Check your understanding
a) Answer these questions using the package metadata.
(i) Under what license is the package released?
(ii) Which Python versions does the package require?
(iii) What is the lowest lightgbm version it accepts?
b) From the package metadata, extract the text starting at "Requires-Dist: joblib (>=1.4.2,<2.0.0)" and ending at "Requires-Dist: pandas (>=2.2.3,<3.0.0)".

Exercise passage
========
Metadata-Version: 2.1
Name: defense-predictor
Version: 0.1.3
Summary: Python module for running Defense Predictor, a machine learning model to predict antiphage defense systems
License: MIT
Author: peterdeweirdt
Author-email: petedeweirdt@gmail.com
Requires-Python: >=3.10,<4.0
Classifier: License :: OSI Approved :: MIT License
Classifier: Programming Language :: Python :: 3
Classifier: Programming Language :: Python :: 3.10
Classifier: Programming Language :: Python :: 3.11
Classifier: Programming Language :: Python :: 3.12
Classifier: Programming Language :: Python :: 3.13
Requires-Dist: fair-esm (>=2.0.0,<3.0.0)
Requires-Dist: joblib (>=1.4.2,<2.0.0)
Requires-Dist: lightgbm (>=4.5.0,<5.0.0)
Requires-Dist: numpy (>=2.1.2,<3.0.0)
Requires-Dist: pandas (>=2.2.3,<3.0.0)
========
Excerpted records
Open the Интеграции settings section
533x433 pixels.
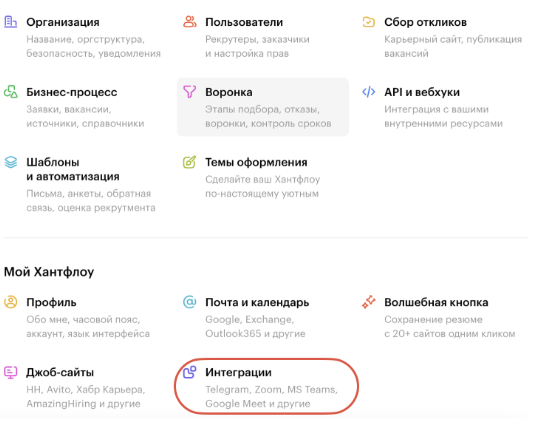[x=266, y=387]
========
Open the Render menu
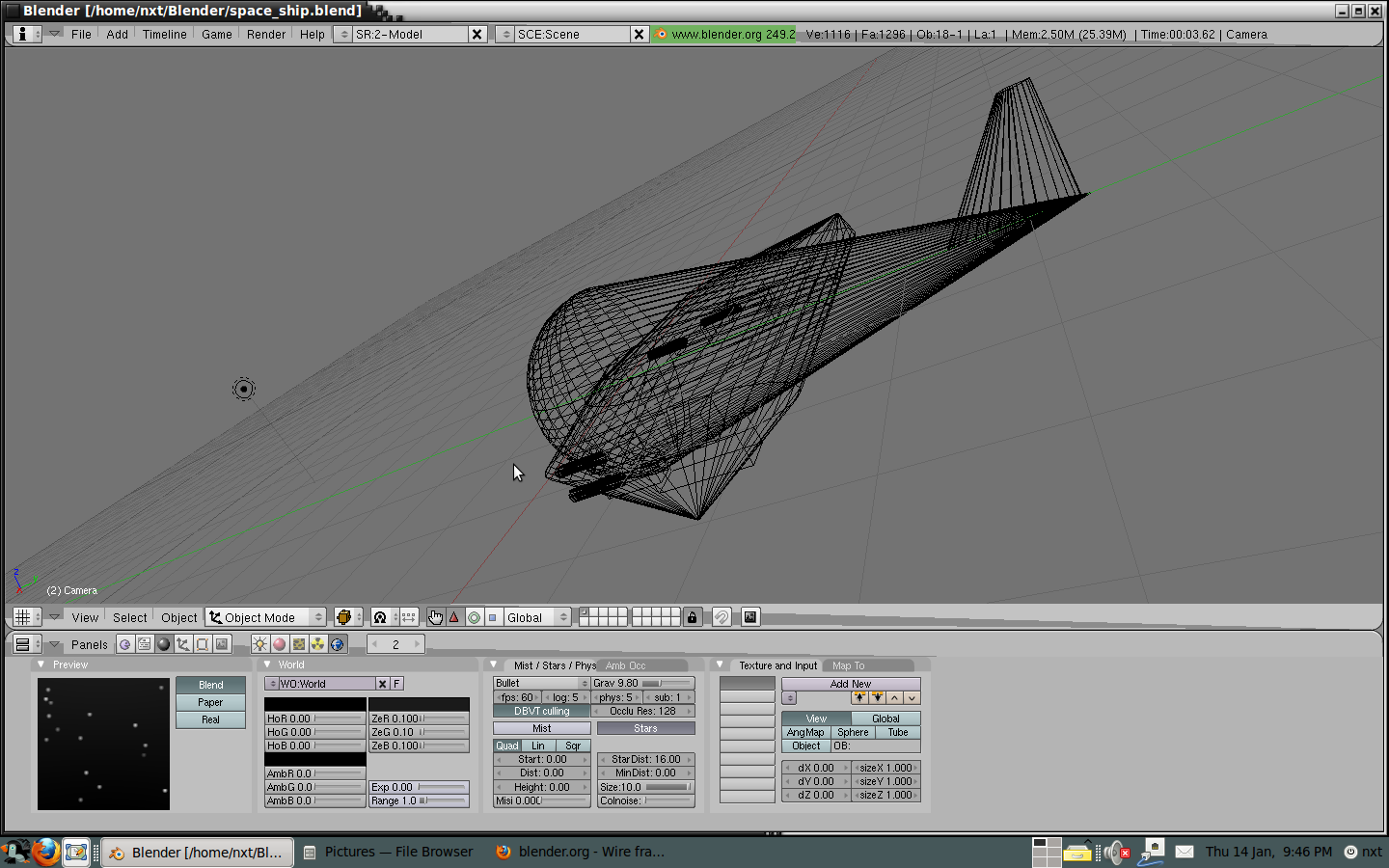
========
List of answers
a)
(i) MIT
(ii) Python 3.10 or later, but below 4.0 (>=3.10,<4.0)
(iii) 4.5.0

b)
Requires-Dist: joblib (>=1.4.2,<2.0.0)
Requires-Dist: lightgbm (>=4.5.0,<5.0.0)
Requires-Dist: numpy (>=2.1.2,<3.0.0)
Requires-Dist: pandas (>=2.2.3,<3.0.0)